É muito tarde para nós
Ises
A. Abrahamsohn
Liena
pegou o tablete verde partiu-o e empurrou metade na direção de Celan. Depois
mediu cuidadosamente exatos 500 mililitros antes de despejar a água
ligeiramente violácea nos dois copos. Três tabletes diários continham as
calorias necessárias para um adulto assim como os dois litros de água tratada eram
suficientes para a hidratação enquanto ficassem no ambiente interno. O controle
da ingestão tinha começado há quarenta anos ainda antes do fim do século 23. Celan
brincou:
─
Lembra daqueles relatos da alimentação do século XXI? As pessoas realmente
comiam produtos que nasciam em árvores, chamavam de frutas e, mais incrível, comiam
carne de animais, hoje extintos, que eles criavam para comer. Não posso
imaginar! Carne não, mas frutas eu comeria com prazer. Vou fazer de conta que
estou comendo maçã. Havia maçãs verdes E, quando comer um tablete amarelo,
poderia ser uma laranja. Agora temos a proteína vinda de tenebrios. Os químicos
dizem que colocam os sabores das épocas antigas, mas nem eles sabem.
Liena
e Celan ainda viveram anos de relativa fartura no final do século 23 quando
jovens. Os tabletes e a água não eram tão racionados e havia para as crianças verduras
hidropônicas, cogumelos e biscoitos
especiais de algas. Porém, no século 22, as duas ou três gerações antes deles
viveram épocas terríveis quando a população mundial, cada vez maior, chegou a 13
bilhões. As previsões eram que a população da terra chegaria a cerca de 10
bilhões em 2.070, porém isso não ocorreu. Hordas de desesperados invadiram e destruíram
as florestas e matas na tentativa de cultivar alguma raiz comestível ou de
extrair algum minério rentável. O efeito estufa e a destruição de florestas tinham
elevado drasticamente as temperaturas do ar e dos oceanos.
As
bombas atômicas nas guerras do final do século 22 e durante o 23 travadas entre
as potências coligadas da Ásia, a América/Europa e do leste europeu haviam dizimado
a população para os atuais 2 bilhões de pessoas e tornado a terra estéril.
Agora,
em 2422, as únicas regiões habitáveis para esses 2 bilhões de seres situavam-se
abaixo e acima dos trópicos. No que se conhecia como Patagônia na América do
Sul e os países do Norte da Europa e Sibéria. Liena e Celan haviam nascido após
as grandes guerras atômicas quando se formaram as duas grandes federações, a do
Sul e a do Norte, governadas por representantes civis e militares. O controle
estrito da natalidade foi estabelecido, e apenas um a cada cinco casais poderia
ter um descendente, entretanto o efeito só seria visto em duas gerações. Liena
e Celan não haviam sido selecionados para procriar, apesar de terem
inteligência classificada no nível mais alto e ambos serem bioengenheiros.

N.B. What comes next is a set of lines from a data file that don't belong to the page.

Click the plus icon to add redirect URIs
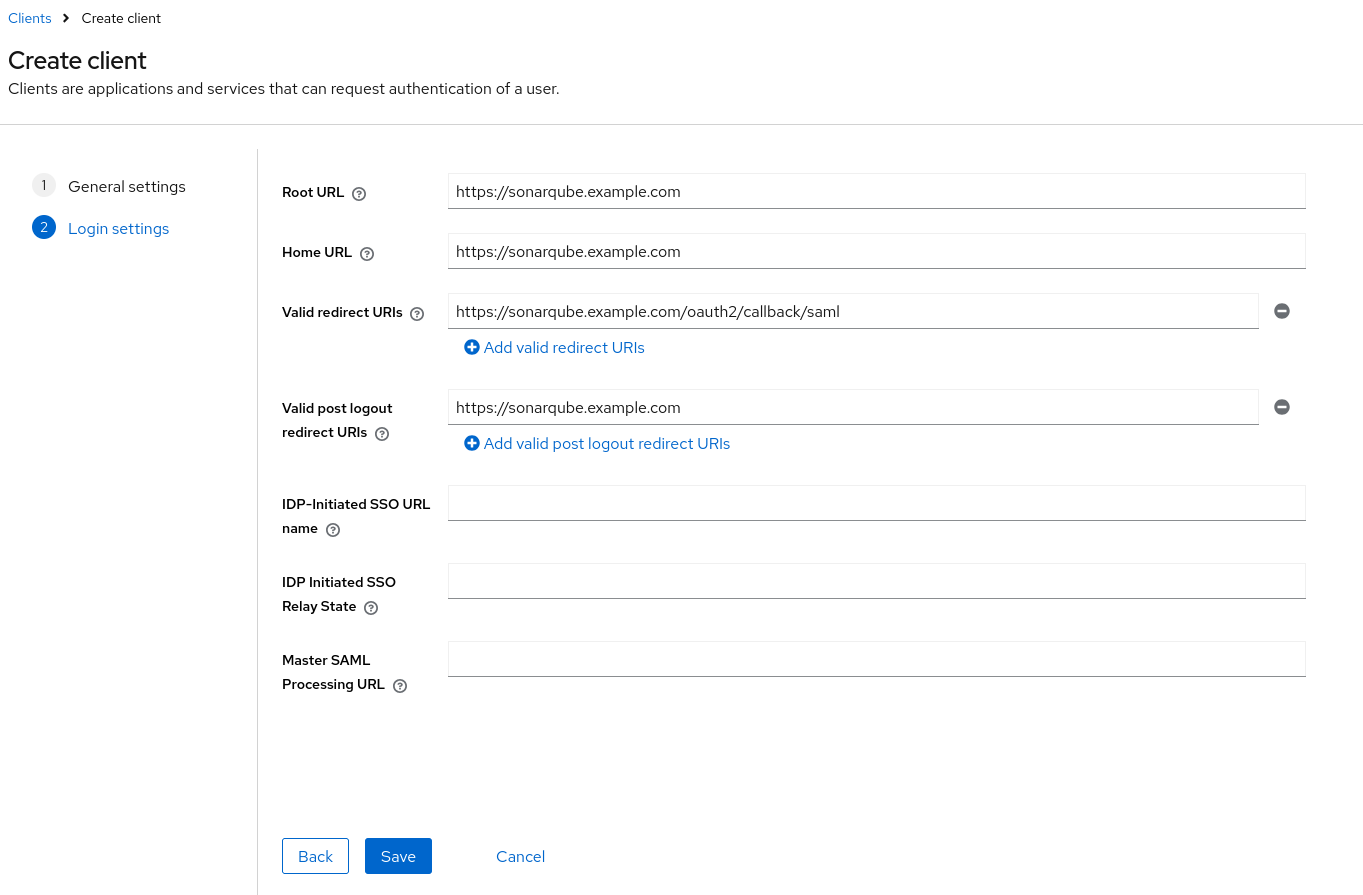This screenshot has height=895, width=1363. point(471,347)
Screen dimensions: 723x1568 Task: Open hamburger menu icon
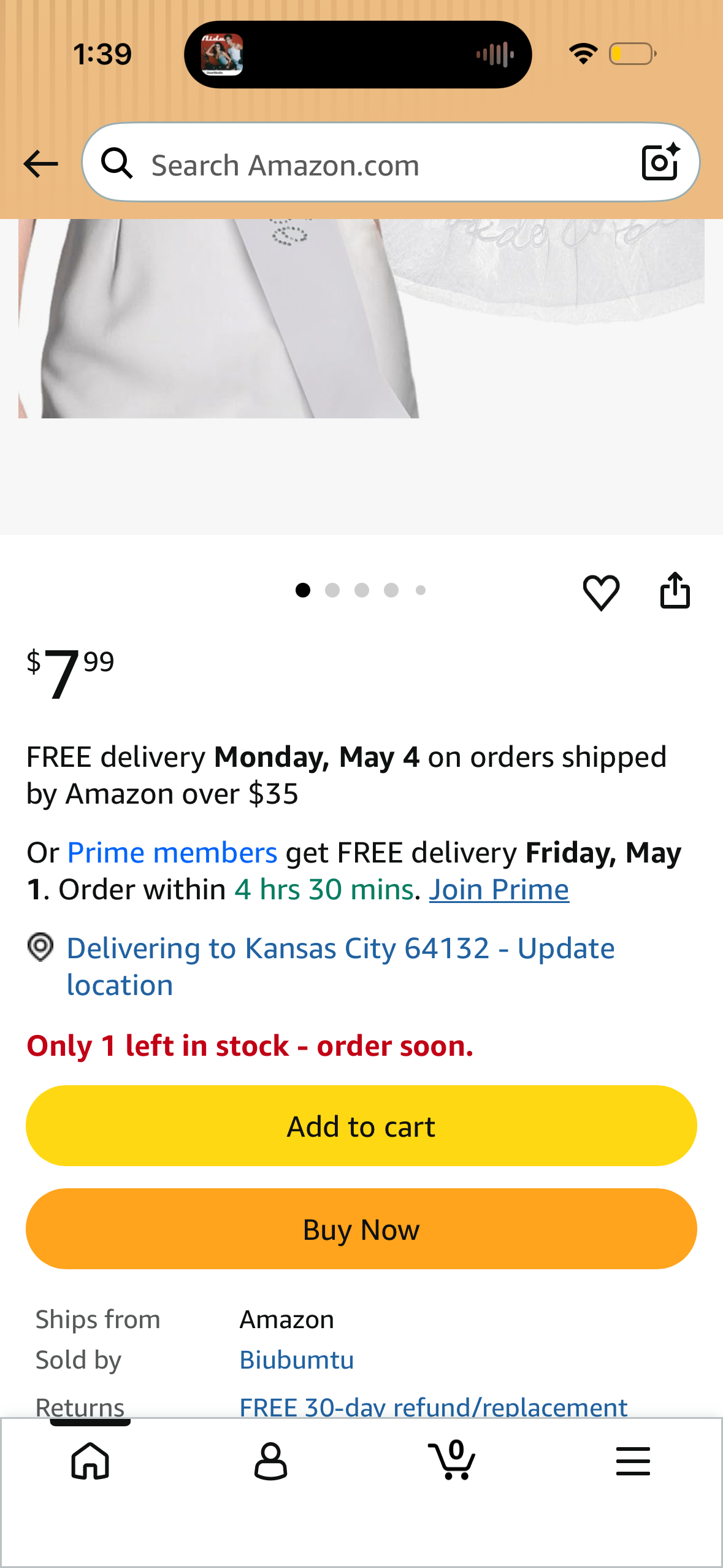click(633, 1461)
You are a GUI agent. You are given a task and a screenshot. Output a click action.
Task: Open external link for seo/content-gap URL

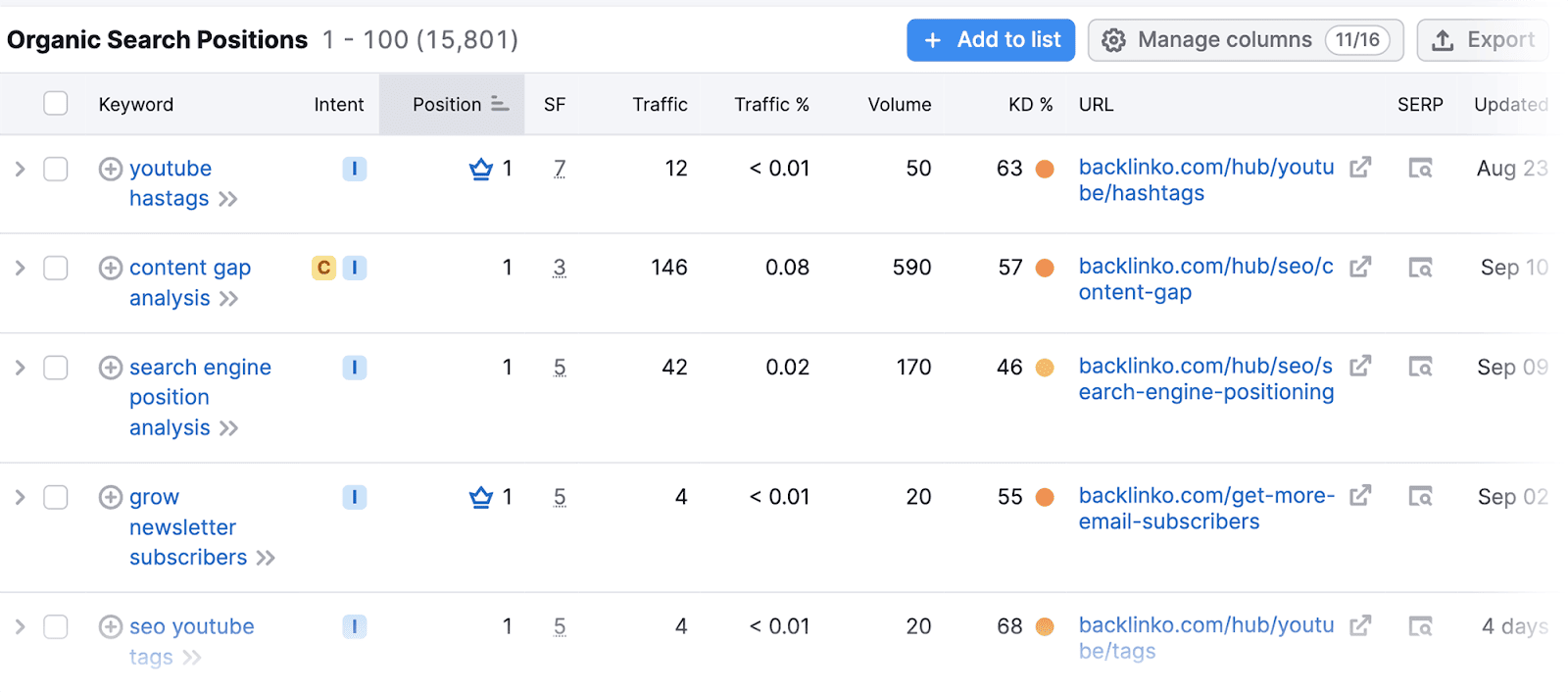point(1360,267)
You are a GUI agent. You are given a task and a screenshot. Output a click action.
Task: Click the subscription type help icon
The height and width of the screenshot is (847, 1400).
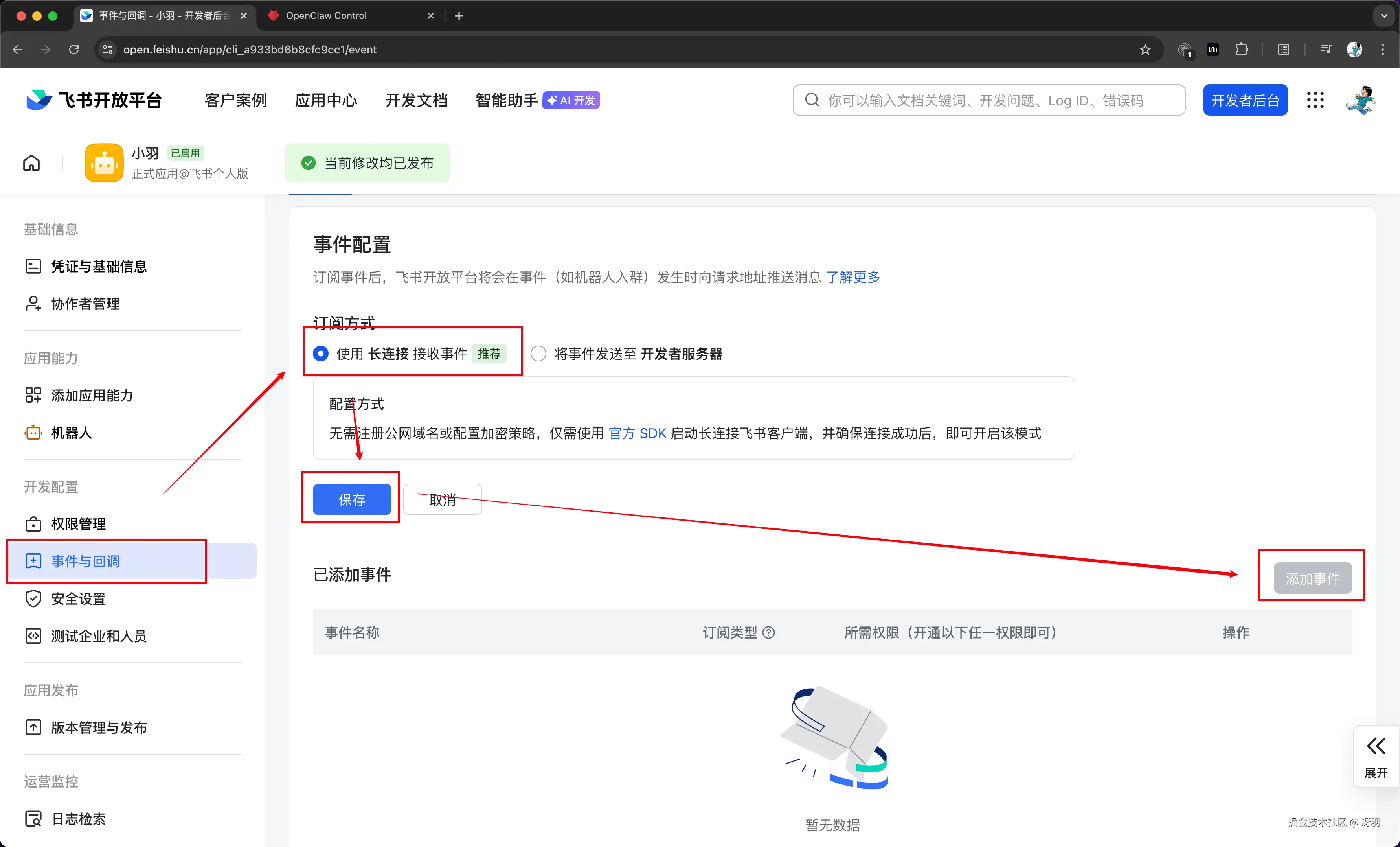tap(769, 633)
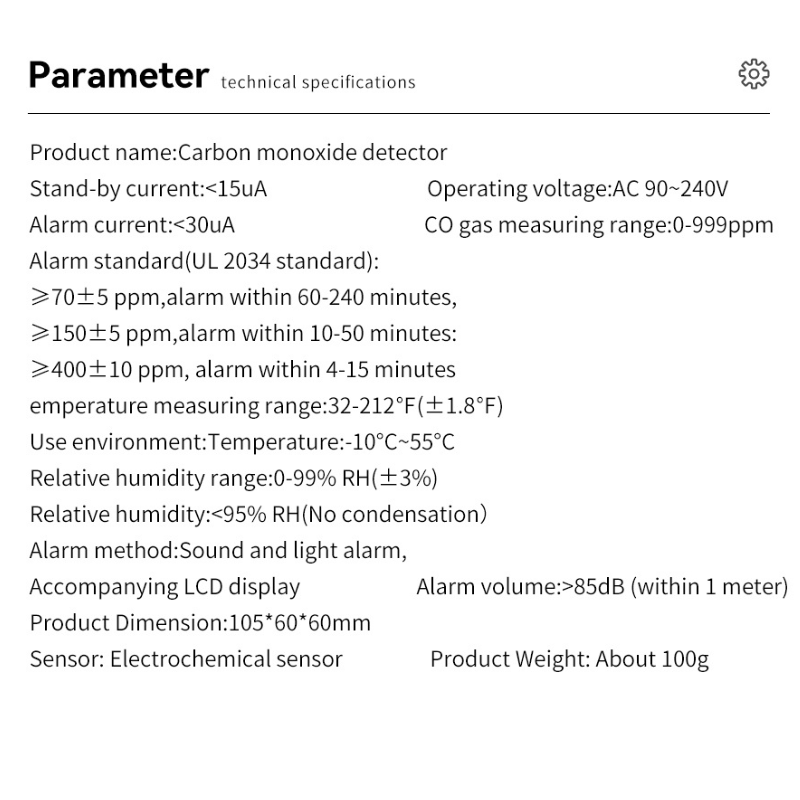Click the settings gear icon
The height and width of the screenshot is (800, 800).
coord(753,74)
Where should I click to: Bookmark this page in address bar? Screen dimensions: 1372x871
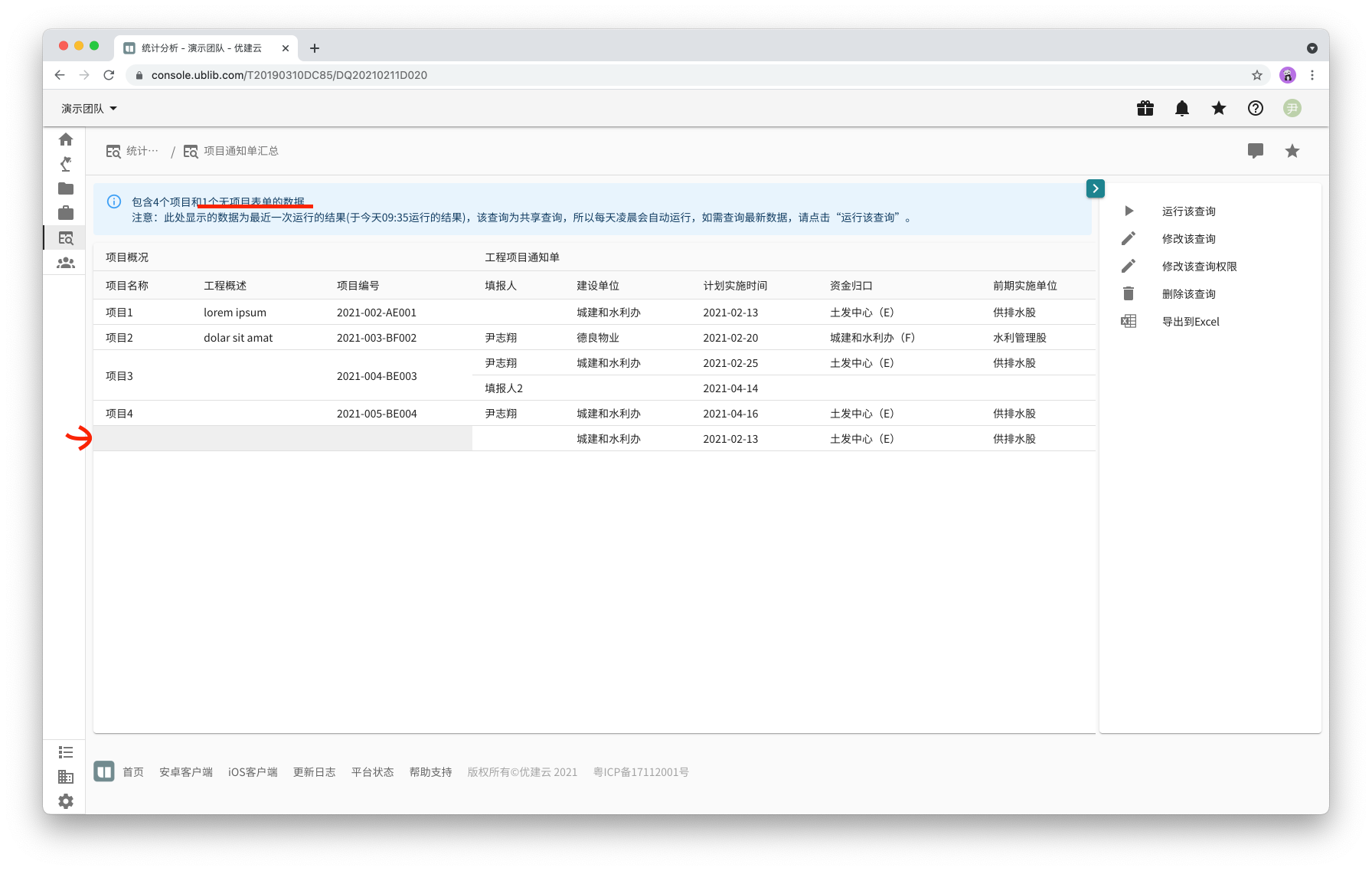(1256, 75)
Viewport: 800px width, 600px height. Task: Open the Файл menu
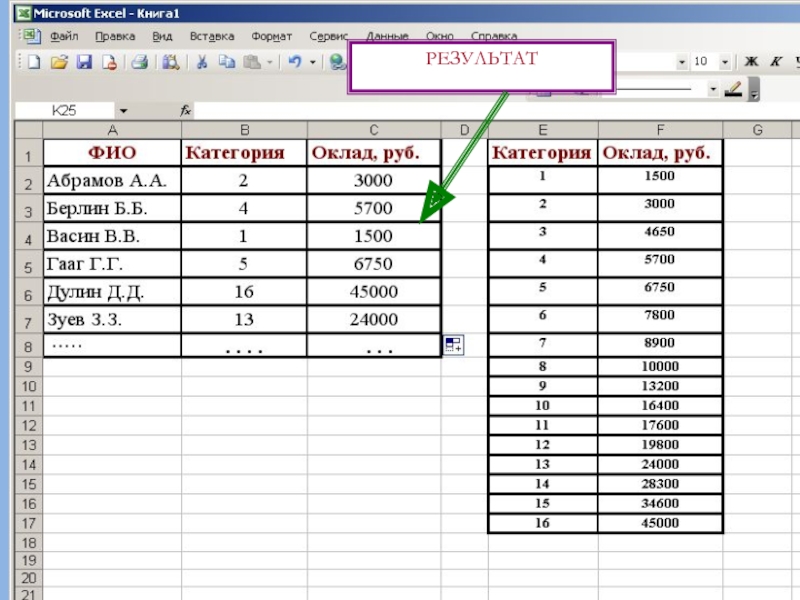[63, 35]
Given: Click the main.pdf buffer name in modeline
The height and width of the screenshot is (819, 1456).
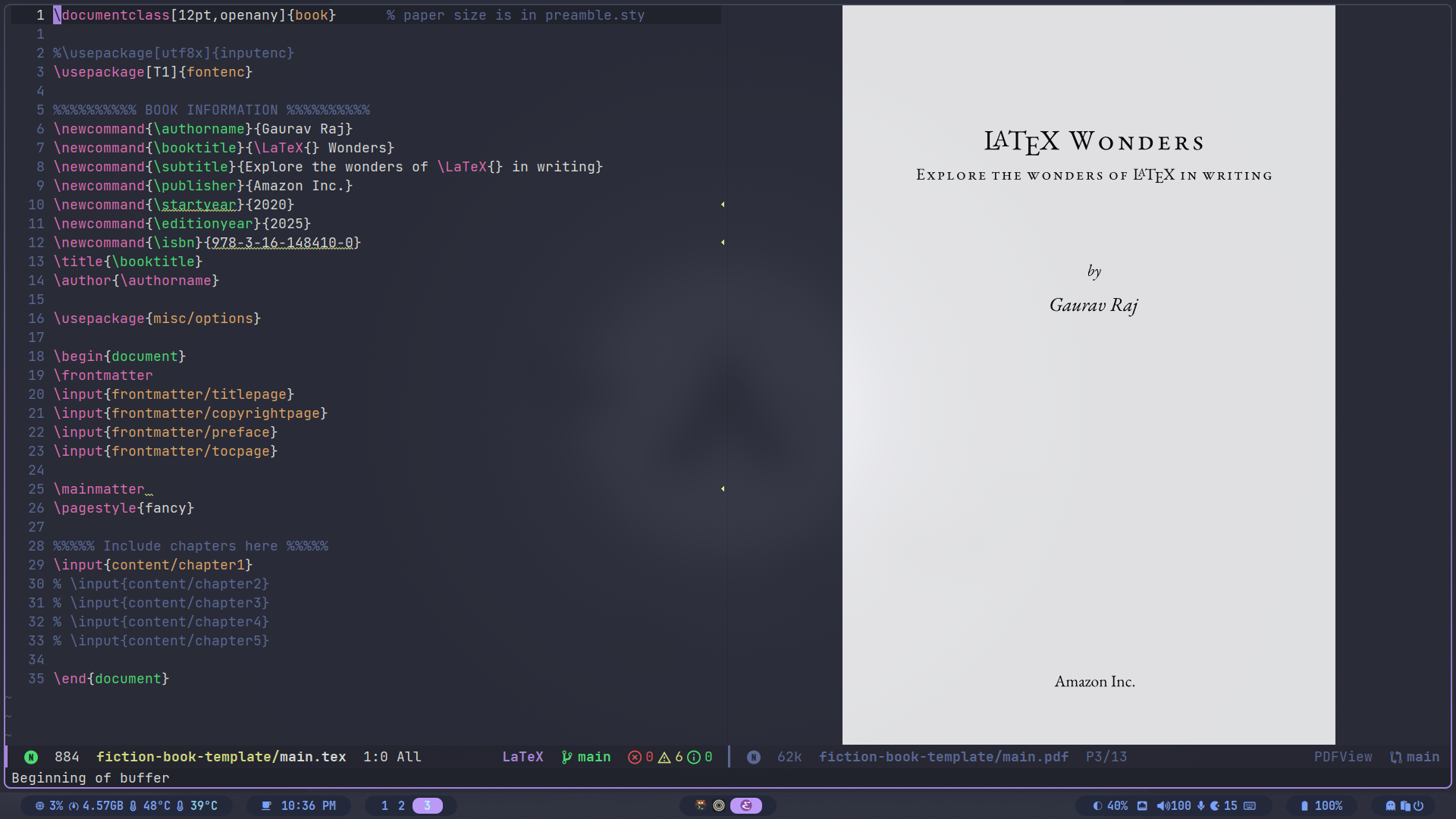Looking at the screenshot, I should coord(943,758).
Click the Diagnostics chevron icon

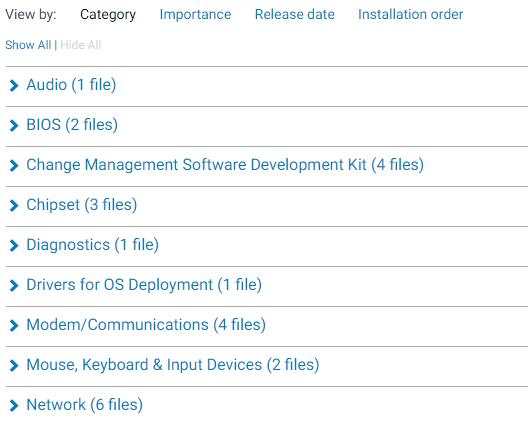14,245
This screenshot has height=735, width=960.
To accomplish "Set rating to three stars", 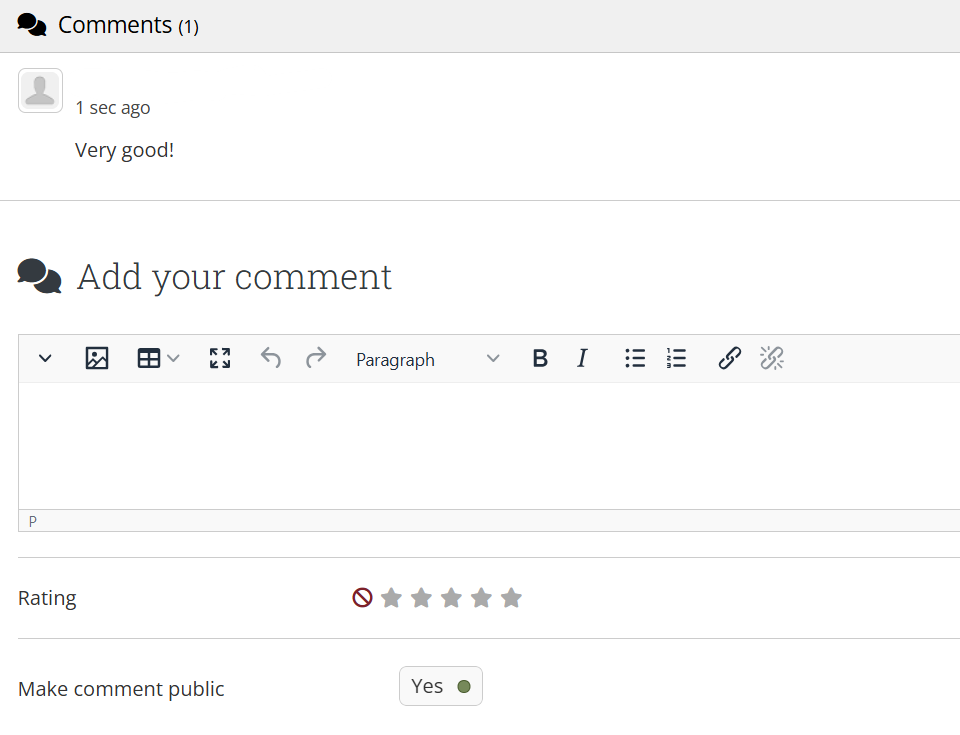I will 451,598.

Tinham se acostumado a viver junto desde jovens e tinham os mesmos interesses.
Agora estavam com sessenta anos.
Diariamente
partiam as naves espaciais levando as pessoas para as novas colônias já
estabelecidas em Marte. O processo de seleção era rígido com cotas específicas
para cada nível de inteligência, especialidade, biotipo, saúde e idade. A vida
em Marte seria incialmente mais difícil, porém as previsões indicavam que lá, com
menos habitantes, as condições de vida poderiam ser melhores.
Liena
olhou para o companheiro. ─
Nós podemos nos inscrever para Marte. Meu chefe, ofereceu para nós dois, apesar
da idade, um passaporte de cientistas. Temos que decidir até amanhã. Você quer
ir? Eu só iria com você. Não tenho coragem para enfrentar sozinha mais essa.
Celan,
olhou para Liena. ─
Eu também tive essa oferta, para nós dois, há uma semana. Nós temos apenas mais
dez anos de vida. Você sabe. No último decreto baixaram o limite de
sobrevivência dos 75 para 70 anos. Lá permitem 5 anos extra, poderíamos viver
até 75, mas eu não tenho mais força física para aguentar a vida lá. Prefiro
viver os meus dez anos restantes aqui mesmo até a exterminação chegar, num
ambiente que conheço. Nós temos nossas telas de leitura, a música e se a
situação ficar muito difícil podemos ir antes juntos ao Setor de exterminação.
─
É muito tarde para nós.... Ambos
disseram ao mesmo tempo e se abraçaram.